- STORED DATA
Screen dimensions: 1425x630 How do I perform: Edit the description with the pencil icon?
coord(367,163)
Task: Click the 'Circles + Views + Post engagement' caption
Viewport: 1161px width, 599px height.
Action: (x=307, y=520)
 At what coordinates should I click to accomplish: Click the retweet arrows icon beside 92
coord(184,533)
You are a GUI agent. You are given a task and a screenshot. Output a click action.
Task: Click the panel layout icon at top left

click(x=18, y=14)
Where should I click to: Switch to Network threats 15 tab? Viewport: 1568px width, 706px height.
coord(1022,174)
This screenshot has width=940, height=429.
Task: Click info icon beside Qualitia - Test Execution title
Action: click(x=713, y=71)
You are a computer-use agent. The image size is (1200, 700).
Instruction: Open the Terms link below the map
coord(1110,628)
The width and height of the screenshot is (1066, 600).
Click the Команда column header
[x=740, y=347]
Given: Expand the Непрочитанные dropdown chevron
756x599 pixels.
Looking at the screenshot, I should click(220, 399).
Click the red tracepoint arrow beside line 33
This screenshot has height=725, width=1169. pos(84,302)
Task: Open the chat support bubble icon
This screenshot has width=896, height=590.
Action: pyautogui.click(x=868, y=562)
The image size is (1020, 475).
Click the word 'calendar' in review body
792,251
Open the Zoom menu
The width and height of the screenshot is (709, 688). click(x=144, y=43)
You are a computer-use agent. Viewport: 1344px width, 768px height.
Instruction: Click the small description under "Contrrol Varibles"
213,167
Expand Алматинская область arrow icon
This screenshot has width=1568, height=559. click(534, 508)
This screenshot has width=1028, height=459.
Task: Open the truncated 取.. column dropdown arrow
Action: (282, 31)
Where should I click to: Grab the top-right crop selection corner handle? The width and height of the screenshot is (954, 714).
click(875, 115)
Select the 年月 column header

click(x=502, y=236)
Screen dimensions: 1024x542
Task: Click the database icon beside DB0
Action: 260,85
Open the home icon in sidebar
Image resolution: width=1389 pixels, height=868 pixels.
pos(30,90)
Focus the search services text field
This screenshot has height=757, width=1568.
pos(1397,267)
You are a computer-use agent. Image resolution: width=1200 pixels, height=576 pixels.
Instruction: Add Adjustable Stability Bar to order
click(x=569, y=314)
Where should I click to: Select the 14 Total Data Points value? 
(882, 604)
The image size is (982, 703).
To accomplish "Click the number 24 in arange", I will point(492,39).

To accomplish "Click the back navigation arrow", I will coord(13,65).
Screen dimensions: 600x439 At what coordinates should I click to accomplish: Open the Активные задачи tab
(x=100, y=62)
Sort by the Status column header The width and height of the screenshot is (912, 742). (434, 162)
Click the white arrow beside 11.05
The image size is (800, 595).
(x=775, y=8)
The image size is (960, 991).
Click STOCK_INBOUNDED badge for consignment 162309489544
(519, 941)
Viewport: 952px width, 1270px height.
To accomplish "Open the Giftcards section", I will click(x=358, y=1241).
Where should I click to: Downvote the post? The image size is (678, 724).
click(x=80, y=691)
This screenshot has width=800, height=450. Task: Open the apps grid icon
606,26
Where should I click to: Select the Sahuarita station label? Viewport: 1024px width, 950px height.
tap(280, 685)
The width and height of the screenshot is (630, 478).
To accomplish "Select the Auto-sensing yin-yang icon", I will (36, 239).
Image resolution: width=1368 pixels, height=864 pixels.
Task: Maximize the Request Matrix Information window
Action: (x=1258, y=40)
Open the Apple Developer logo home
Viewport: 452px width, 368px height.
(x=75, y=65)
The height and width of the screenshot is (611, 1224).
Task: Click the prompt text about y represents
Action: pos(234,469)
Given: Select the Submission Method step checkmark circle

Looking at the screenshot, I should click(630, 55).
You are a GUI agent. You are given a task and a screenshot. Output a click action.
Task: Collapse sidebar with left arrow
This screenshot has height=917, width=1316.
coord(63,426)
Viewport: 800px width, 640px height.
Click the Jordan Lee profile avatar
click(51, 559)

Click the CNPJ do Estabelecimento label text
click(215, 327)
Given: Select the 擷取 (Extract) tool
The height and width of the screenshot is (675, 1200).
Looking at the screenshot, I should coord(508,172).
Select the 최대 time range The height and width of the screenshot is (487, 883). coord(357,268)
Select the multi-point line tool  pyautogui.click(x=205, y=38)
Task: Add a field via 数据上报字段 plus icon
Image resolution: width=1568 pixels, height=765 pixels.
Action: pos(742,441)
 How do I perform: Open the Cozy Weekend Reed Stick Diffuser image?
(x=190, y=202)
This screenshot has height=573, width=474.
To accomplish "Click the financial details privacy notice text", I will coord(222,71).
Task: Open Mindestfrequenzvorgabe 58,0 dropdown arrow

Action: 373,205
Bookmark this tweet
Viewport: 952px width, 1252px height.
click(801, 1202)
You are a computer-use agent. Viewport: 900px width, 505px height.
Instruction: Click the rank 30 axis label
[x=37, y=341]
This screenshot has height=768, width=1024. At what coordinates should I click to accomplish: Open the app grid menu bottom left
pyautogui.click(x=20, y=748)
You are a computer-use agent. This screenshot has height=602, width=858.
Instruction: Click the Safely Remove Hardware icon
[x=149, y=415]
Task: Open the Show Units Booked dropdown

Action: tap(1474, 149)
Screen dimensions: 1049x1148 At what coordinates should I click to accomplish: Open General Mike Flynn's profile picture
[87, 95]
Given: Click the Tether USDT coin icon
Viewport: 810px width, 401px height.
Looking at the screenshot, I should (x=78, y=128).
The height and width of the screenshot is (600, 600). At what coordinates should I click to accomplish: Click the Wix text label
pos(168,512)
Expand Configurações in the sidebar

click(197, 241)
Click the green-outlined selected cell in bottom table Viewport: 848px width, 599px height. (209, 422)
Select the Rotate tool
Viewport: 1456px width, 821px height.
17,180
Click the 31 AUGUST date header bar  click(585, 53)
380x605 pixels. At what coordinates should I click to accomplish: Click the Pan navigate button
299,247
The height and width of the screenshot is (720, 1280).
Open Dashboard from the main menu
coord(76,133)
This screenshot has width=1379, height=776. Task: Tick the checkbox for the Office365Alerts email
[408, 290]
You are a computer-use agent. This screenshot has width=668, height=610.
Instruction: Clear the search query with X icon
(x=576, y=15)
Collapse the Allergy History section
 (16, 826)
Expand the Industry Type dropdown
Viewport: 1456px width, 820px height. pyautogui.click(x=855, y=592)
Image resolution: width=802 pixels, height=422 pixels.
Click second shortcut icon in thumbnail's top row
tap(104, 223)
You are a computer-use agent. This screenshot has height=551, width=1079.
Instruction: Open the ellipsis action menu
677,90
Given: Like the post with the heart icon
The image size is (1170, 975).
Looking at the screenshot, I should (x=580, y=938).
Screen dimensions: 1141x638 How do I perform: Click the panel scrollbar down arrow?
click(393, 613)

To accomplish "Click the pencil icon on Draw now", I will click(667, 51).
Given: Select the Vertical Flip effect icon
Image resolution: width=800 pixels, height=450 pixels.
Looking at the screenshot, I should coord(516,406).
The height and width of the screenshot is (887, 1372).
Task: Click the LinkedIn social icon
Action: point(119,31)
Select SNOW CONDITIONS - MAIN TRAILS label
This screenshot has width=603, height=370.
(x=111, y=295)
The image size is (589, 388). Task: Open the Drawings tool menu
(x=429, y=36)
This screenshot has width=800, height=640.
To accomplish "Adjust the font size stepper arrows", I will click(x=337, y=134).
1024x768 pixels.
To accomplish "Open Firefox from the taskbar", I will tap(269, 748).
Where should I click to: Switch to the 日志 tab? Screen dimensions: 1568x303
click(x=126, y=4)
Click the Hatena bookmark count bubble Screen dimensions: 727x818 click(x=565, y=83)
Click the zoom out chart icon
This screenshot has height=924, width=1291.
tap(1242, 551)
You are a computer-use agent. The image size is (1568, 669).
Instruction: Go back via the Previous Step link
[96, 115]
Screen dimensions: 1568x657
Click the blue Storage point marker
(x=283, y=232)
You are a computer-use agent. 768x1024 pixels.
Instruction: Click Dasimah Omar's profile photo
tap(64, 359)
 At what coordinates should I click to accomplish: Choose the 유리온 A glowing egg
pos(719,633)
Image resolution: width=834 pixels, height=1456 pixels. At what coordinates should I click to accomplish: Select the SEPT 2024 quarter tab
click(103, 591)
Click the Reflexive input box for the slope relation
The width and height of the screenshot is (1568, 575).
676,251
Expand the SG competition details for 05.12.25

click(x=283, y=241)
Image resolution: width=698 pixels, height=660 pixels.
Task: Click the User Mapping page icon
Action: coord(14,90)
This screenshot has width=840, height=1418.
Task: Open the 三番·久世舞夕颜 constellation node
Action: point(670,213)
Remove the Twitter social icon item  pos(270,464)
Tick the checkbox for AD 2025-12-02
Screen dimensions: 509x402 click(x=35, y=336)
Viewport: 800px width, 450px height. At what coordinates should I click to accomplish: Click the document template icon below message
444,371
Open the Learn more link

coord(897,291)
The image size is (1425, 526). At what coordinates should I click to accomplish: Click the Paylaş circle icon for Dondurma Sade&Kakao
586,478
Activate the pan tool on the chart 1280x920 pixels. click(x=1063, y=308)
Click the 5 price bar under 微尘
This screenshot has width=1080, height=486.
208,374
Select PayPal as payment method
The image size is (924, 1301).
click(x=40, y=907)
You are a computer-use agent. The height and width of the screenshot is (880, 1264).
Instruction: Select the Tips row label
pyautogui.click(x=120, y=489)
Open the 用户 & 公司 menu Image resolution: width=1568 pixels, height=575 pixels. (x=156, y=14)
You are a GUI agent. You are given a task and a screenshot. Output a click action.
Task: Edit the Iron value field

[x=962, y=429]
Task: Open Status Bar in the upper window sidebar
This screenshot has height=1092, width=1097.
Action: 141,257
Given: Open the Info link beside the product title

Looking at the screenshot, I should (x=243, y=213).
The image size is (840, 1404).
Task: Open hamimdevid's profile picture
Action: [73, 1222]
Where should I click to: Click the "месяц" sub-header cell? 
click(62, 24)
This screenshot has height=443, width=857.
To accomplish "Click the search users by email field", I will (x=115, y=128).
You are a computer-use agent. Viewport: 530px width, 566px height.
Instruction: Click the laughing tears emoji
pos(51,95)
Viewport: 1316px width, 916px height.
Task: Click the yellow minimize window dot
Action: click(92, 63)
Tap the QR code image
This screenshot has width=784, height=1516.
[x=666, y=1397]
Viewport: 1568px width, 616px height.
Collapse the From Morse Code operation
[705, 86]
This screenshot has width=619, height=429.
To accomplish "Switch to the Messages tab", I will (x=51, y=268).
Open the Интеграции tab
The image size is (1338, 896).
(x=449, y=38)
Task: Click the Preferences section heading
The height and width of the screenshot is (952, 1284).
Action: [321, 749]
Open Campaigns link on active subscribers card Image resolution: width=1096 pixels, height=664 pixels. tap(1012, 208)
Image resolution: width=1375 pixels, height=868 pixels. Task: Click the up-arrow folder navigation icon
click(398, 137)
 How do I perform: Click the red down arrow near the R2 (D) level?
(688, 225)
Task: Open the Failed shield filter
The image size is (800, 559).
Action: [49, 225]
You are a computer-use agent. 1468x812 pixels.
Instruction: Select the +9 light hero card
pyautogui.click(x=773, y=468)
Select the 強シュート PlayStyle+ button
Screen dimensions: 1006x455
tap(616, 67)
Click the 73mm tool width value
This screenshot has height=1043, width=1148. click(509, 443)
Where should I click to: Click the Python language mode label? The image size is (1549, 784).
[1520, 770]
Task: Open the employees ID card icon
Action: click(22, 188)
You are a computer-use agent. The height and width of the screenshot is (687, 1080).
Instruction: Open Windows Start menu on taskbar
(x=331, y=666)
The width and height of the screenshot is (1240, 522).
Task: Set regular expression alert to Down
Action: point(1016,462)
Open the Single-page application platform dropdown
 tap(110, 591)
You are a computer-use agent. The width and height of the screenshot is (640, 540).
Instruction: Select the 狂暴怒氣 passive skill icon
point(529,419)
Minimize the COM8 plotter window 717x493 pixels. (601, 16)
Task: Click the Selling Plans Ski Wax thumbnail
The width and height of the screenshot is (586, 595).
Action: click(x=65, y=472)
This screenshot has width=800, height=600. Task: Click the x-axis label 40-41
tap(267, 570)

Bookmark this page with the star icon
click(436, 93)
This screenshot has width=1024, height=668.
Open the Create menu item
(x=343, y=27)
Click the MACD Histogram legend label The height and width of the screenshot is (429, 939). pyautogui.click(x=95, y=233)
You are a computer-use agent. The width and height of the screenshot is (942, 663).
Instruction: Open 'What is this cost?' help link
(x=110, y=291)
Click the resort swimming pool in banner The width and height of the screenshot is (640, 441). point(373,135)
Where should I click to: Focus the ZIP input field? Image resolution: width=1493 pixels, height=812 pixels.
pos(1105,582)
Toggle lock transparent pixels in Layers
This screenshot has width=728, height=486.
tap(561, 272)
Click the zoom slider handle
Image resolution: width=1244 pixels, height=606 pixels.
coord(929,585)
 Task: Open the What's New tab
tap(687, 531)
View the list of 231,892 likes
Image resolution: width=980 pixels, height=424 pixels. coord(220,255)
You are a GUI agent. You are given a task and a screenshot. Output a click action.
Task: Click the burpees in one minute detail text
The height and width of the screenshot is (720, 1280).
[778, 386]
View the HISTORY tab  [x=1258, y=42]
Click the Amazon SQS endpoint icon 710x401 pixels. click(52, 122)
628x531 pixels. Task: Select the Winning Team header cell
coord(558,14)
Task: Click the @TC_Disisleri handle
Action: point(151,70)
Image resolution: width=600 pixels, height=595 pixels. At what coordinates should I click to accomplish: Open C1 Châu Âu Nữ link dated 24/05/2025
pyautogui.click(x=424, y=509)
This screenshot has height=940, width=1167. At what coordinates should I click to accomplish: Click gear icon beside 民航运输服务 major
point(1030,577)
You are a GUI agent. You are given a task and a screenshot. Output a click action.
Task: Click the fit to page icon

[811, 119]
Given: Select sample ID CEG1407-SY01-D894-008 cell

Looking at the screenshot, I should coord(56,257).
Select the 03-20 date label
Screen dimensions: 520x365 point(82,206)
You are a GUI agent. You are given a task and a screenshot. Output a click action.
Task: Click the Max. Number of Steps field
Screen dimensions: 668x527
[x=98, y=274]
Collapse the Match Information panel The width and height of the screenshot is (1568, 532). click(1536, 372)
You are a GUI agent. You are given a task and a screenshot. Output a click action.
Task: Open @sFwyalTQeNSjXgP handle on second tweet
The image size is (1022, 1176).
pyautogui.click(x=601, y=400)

- ACTION ITEM
Would you print exactly and only the lines of the material above that run from the line with "Viewport: 1456px width, 821px height." through the line with "Given: Select the Vertical Flip effect icon", both included?

- RESULT
Viewport: 1456px width, 821px height.
17,180
Click the 31 AUGUST date header bar  click(585, 53)
380x605 pixels. At what coordinates should I click to accomplish: Click the Pan navigate button
299,247
The height and width of the screenshot is (720, 1280).
Open Dashboard from the main menu
coord(76,133)
This screenshot has width=1379, height=776. Task: Tick the checkbox for the Office365Alerts email
[408, 290]
You are a computer-use agent. This screenshot has width=668, height=610.
Instruction: Clear the search query with X icon
(x=576, y=15)
Collapse the Allergy History section
 (16, 826)
Expand the Industry Type dropdown
Viewport: 1456px width, 820px height. pyautogui.click(x=855, y=592)
Image resolution: width=802 pixels, height=422 pixels.
Click second shortcut icon in thumbnail's top row
tap(104, 223)
You are a computer-use agent. This screenshot has height=551, width=1079.
Instruction: Open the ellipsis action menu
677,90
Given: Like the post with the heart icon
The image size is (1170, 975).
Looking at the screenshot, I should (x=580, y=938).
Screen dimensions: 1141x638 How do I perform: Click the panel scrollbar down arrow?
click(393, 613)

To accomplish "Click the pencil icon on Draw now", I will click(667, 51).
Given: Select the Vertical Flip effect icon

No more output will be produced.